Octubre 1, 2024

A no bajar la guardia: Un tulipán no hace primavera. Por Felipe Jaque

Economista jefe Grupo Security

Una tasa de inversión que no llega al 25% del PIB, con una productividad estancada, no alcanza para más que un pálido 2% de crecimiento de largo plazo. Con eso, estamos a varias décadas de dar mejores oportunidades a todos los sectores de la sociedad, y seguimos enfrascados en frases de buena crianza sobre lograr acuerdos, pero en el momento de las decisiones, la respuesta sigue siendo un rotundo no.


Se alinearon los astros y la Reserva Federal inició su tan esperado ciclo de recortes a la tasa de interés con un decisivo ajuste en su reunión del septiembre. Al otro lado del mundo, las autoridades chinas anunciaron una serie de medidas de estímulo, que sumados alcanzarían a un monto cercano al PIB de la economía chilena, aunque claramente esto es bastante más moderado para el tamaño de la economía china. Pero el tono y preocupación por estimular la actividad entusiasmó suficientemente a los mercados.

Al cabo de un par de días, el tipo de cambio en Chile se instaló bajo los 900 pesos, proyección que no pocas veces ha sacado (son)risas cuando uno la defiende. De la mano del precio del cobre que subió por sobre los 4,5 dólares la libra, todo parece despejar los mayores temores que podía toparse la economía chilena en el frente externo. En resumen, estamos de vuelta en el camino y, como deben haber leído en más de un lugar, todo dispuesto para el aterrizaje suave de EE.UU. y el mundo, dejando atrás el casi pánico de agosto.

Pero como ya es costumbre comentar, la dinámica local está muy al debe, a pesar de que al menos la política monetaria y fiscal siguen gozando de cierta buena salud. Esperemos que en su nuevo desafío de discusión de presupuesto 2025, esta última mantenga la sobriedad tanto en sus metas de déficit estructural como en poner cota a la deuda pública a mediano y largo plazo.

Pero, aunque suene majadero, los casos en que la palabra permisología acapara las luces continúan, y qué decir del enrarecido ambiente institucional donde día a día pareciera que descendemos en los rankings de países donde las cosas se hacen bien. Todo dibuja un panorama poco optimista.

Y más allá del debate de quien comete los mayores errores de proyección en inversión en el último tiempo, los números y apetito por nuevos proyectos no dejan mucho espacio a la duda. Una revisión, por ejemplo, del último catastro de la Corporación de Bienes de Capital muestra que, como porcentaje del PIB actual, los planes para el próximo quinquenio siguen disminuyendo respecto de los años previos. Y eso que estamos en lo más alto del entusiasmo en energías renovables, hidrógeno verde, y litio (aunque sus extraordinarios precios del 2022 ya han quedado atrás).
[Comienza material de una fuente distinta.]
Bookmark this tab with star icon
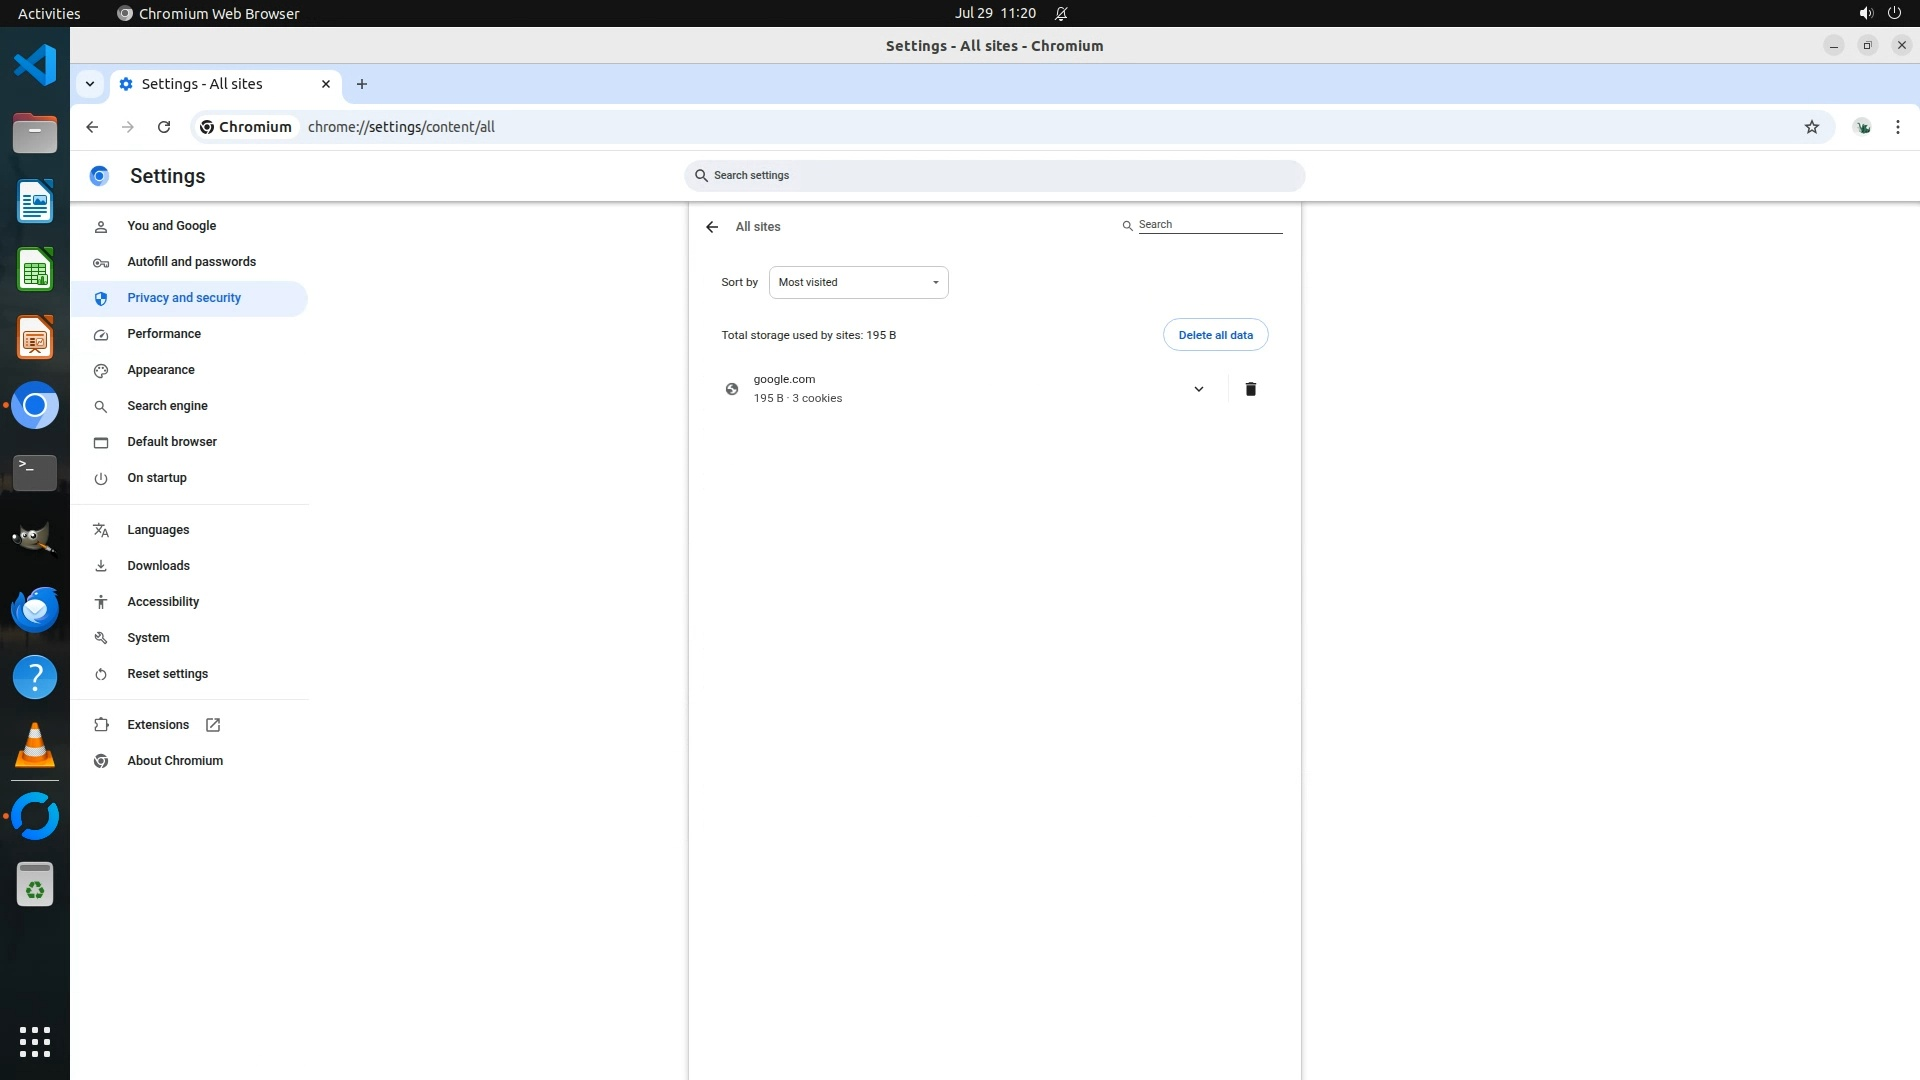 click(1811, 127)
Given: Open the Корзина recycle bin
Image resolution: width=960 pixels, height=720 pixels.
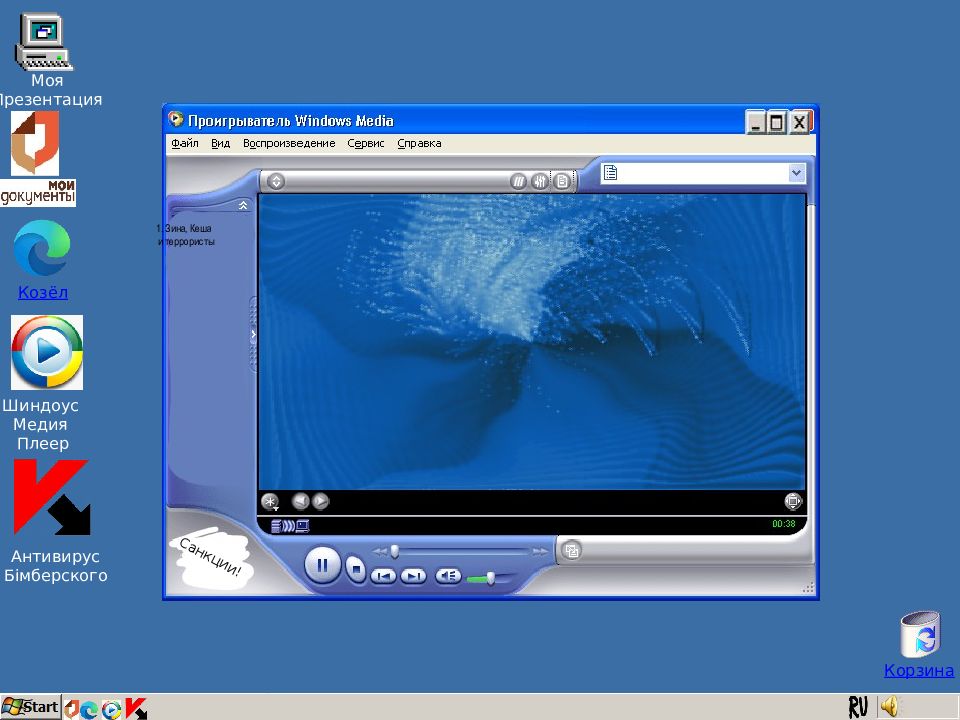Looking at the screenshot, I should tap(919, 636).
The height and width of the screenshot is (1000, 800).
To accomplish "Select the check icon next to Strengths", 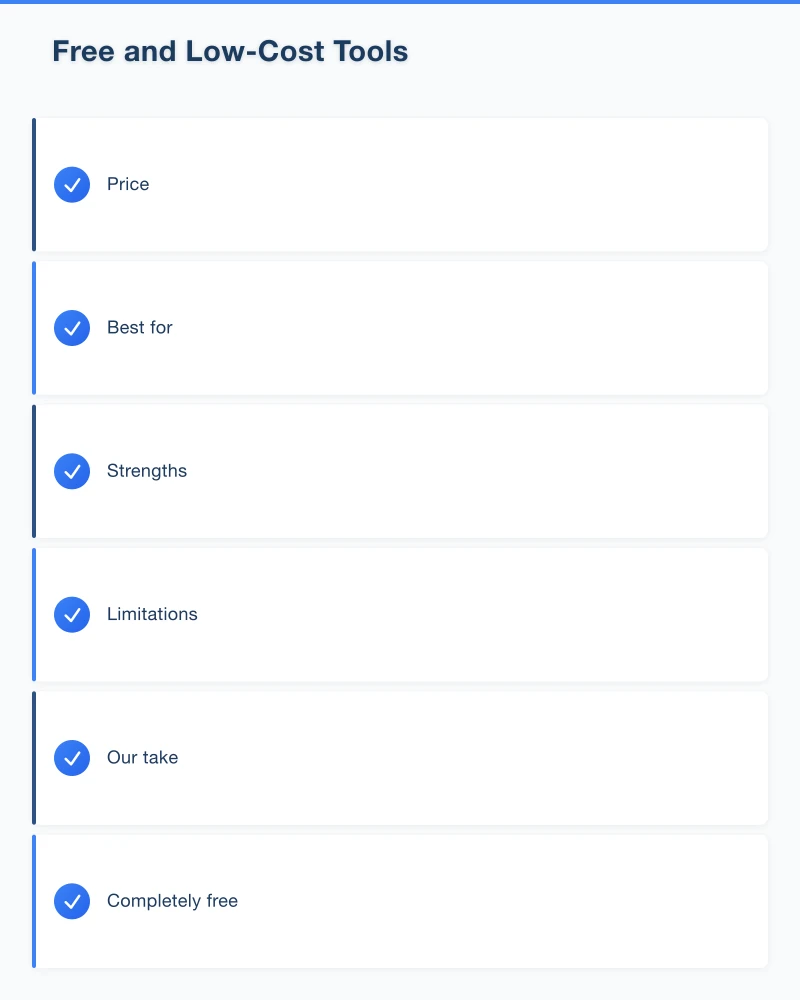I will [72, 471].
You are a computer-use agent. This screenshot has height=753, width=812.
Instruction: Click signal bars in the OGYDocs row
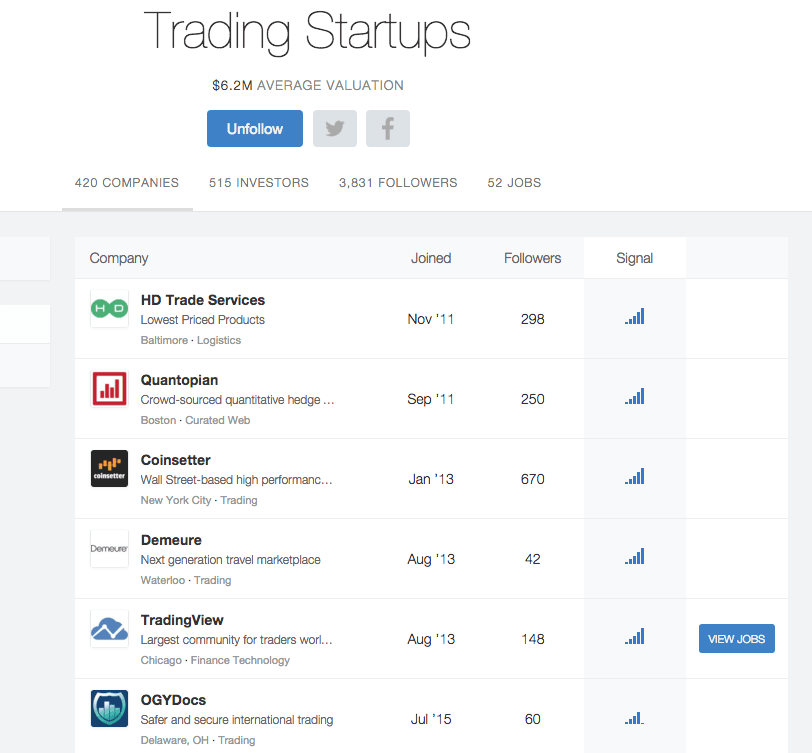click(x=634, y=717)
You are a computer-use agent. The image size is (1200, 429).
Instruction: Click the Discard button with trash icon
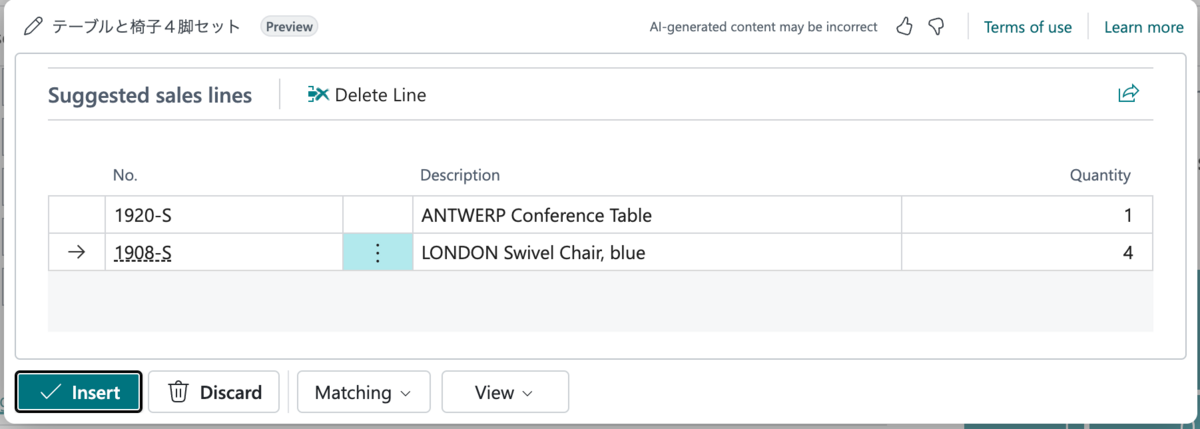tap(214, 392)
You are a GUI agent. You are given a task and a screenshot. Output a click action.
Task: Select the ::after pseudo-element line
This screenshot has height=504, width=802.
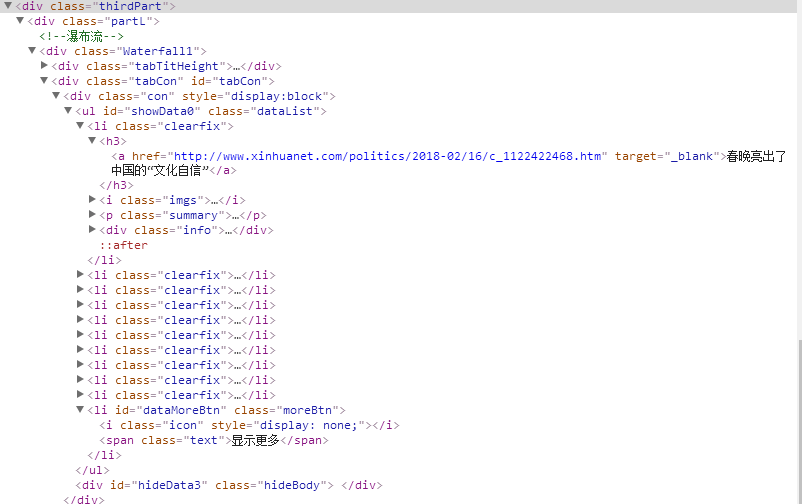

Si bien son temas menos atractivos para lograr grandes audiencias, mucho menos que la inteligencia artificial o el cambio climático que se roba gran parte del espacio de análisis y discusión, tener la suficiente humildad para asumir que en Chile tenemos que preocuparnos nuevamente de las bases, es un buen punto de partida. Los planteamientos drásticos parecen aportar poco y la realidad cae por su propio peso.

Recientemente, en uno de los últimos casos, se terminó hipotecando una inversión significativa en el sector energético, mientras discutimos como subsidiar la electricidad que se instala en costos elevados para la población. Después de indignarnos por la nueva alza de más del 20% en las cuentas de la luz anunciada para octubre, sería deseable pensar formas de incentivar la inversión en este rubro para asegurar menores costos sostenibles a largo plazo. Pero continuamos estancados en la derivada parcial.

Una luz de esperanza la dio el ministro de Hacienda, quien explicó muy certeramente que la permisología está para cumplirse y, si entendí bien de sus líneas, que las revisiones y fiscalizaciones están para orientar los proyectos para que cumplan los requisitos. La postura del blanco o negro bloquea el emprendimiento, no lo encauza.

Ya se ha mencionado miles de veces. Una tasa de inversión que no llega al 25% del PIB, con una productividad estancada, no alcanza para más que un pálido 2% de crecimiento de largo plazo. Con eso, estamos a varias décadas de dar mejores oportunidades a todos los sectores de la sociedad, y seguimos enfrascados en frases de buena crianza sobre lograr acuerdos, pero en el momento de las decisiones, la respuesta sigue siendo un rotundo no.

Hace un año, la fiesta de los tulipanes frente al Palacio de La Moneda fue un éxito. Este año, material para memes y videos para el olvido. ¿Será que cada día puede ser peor?